EXERCISE MATERIALS:

=== Begin Enclosure ===

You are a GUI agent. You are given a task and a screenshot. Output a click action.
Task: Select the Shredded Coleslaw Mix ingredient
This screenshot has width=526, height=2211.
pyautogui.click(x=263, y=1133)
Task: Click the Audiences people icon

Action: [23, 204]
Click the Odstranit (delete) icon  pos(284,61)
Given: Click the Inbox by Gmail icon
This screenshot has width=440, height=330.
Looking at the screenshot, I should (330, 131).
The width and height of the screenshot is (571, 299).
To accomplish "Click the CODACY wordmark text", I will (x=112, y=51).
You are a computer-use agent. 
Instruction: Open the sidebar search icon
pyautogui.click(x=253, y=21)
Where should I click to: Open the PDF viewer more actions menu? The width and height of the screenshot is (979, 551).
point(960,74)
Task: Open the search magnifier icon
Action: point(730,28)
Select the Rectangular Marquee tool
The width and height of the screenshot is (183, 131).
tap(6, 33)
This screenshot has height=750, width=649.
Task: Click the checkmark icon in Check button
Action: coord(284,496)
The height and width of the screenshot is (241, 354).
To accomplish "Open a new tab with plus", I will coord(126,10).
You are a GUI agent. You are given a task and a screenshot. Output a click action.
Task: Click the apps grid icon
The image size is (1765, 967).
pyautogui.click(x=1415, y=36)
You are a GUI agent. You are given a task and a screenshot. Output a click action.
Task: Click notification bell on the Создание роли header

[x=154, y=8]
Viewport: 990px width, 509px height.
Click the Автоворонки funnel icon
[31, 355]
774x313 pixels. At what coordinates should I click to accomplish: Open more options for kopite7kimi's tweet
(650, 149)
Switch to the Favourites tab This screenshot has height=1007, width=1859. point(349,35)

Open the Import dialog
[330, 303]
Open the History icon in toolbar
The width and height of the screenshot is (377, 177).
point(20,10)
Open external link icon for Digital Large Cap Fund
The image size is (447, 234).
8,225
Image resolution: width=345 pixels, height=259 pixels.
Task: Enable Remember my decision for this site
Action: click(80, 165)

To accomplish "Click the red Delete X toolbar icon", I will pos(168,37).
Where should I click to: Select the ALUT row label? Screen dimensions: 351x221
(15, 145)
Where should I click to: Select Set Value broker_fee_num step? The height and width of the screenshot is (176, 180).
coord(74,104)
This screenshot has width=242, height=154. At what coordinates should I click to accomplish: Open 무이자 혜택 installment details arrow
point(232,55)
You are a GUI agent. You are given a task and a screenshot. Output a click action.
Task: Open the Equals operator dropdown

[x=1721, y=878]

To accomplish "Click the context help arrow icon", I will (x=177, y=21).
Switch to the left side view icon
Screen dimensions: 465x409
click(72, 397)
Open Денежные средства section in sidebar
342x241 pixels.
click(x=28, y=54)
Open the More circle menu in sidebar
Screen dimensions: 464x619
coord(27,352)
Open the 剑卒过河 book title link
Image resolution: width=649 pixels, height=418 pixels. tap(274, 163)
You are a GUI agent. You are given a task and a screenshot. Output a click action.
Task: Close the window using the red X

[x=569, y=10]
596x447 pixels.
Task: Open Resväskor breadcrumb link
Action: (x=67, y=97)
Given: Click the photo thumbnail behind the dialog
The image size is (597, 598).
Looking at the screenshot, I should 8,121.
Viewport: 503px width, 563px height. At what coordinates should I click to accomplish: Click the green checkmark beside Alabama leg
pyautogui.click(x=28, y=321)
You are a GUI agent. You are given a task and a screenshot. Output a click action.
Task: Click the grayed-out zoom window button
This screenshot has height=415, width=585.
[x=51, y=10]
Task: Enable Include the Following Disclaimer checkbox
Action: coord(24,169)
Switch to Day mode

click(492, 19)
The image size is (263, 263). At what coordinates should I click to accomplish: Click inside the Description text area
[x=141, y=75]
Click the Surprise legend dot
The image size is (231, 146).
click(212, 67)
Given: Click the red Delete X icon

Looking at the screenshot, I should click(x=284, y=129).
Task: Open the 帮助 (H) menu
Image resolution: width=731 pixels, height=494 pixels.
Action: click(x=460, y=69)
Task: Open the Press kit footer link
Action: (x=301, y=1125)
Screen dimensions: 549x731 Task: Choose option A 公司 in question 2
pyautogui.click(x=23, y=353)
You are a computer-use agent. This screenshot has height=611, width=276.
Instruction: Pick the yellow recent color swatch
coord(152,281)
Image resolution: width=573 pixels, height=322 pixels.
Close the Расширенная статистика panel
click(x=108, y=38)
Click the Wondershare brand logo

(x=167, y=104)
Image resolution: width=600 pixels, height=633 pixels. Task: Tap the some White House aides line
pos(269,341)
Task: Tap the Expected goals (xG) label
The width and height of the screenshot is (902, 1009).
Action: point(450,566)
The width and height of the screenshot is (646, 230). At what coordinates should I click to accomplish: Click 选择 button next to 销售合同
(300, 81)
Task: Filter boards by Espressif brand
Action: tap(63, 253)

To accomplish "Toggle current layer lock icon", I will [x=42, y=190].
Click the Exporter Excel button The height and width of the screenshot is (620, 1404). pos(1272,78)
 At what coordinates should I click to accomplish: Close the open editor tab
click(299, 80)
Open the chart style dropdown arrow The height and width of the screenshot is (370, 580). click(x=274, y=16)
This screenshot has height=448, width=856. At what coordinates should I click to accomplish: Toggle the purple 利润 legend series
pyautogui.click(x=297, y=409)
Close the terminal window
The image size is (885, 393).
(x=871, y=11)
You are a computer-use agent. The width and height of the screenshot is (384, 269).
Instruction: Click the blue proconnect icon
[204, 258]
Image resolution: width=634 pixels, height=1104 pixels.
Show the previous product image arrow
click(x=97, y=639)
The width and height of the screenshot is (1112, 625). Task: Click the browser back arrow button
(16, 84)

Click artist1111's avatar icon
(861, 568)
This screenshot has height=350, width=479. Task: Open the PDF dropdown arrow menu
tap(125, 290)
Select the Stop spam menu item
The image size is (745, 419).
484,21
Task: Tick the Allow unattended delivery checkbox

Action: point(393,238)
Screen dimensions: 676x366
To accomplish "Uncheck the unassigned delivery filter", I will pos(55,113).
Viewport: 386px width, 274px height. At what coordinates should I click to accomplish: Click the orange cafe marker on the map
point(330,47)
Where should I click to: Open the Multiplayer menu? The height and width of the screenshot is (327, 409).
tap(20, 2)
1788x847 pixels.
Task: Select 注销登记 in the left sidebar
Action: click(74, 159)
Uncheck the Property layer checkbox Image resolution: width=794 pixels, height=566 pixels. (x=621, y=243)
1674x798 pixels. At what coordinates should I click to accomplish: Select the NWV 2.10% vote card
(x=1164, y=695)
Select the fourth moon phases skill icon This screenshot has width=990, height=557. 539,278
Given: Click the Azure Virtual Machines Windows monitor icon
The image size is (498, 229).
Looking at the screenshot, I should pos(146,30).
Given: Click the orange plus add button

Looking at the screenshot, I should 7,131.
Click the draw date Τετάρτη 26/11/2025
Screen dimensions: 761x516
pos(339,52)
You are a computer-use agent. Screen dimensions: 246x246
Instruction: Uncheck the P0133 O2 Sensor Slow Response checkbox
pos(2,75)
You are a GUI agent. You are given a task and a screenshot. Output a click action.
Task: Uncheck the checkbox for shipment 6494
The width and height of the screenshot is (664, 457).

=== End Enclosure ===

EXERCISE AIM: Copy each line in the data that holds the word "will".

SOLUTION TO THE EXERCISE:
To accomplish "Click the CODACY wordmark text", I will (x=112, y=51).
To accomplish "Open a new tab with plus", I will coord(126,10).
To accomplish "Click the red Delete X toolbar icon", I will pos(168,37).
To accomplish "Click the context help arrow icon", I will (x=177, y=21).
To accomplish "Toggle current layer lock icon", I will [x=42, y=190].
To accomplish "Uncheck the unassigned delivery filter", I will pos(55,113).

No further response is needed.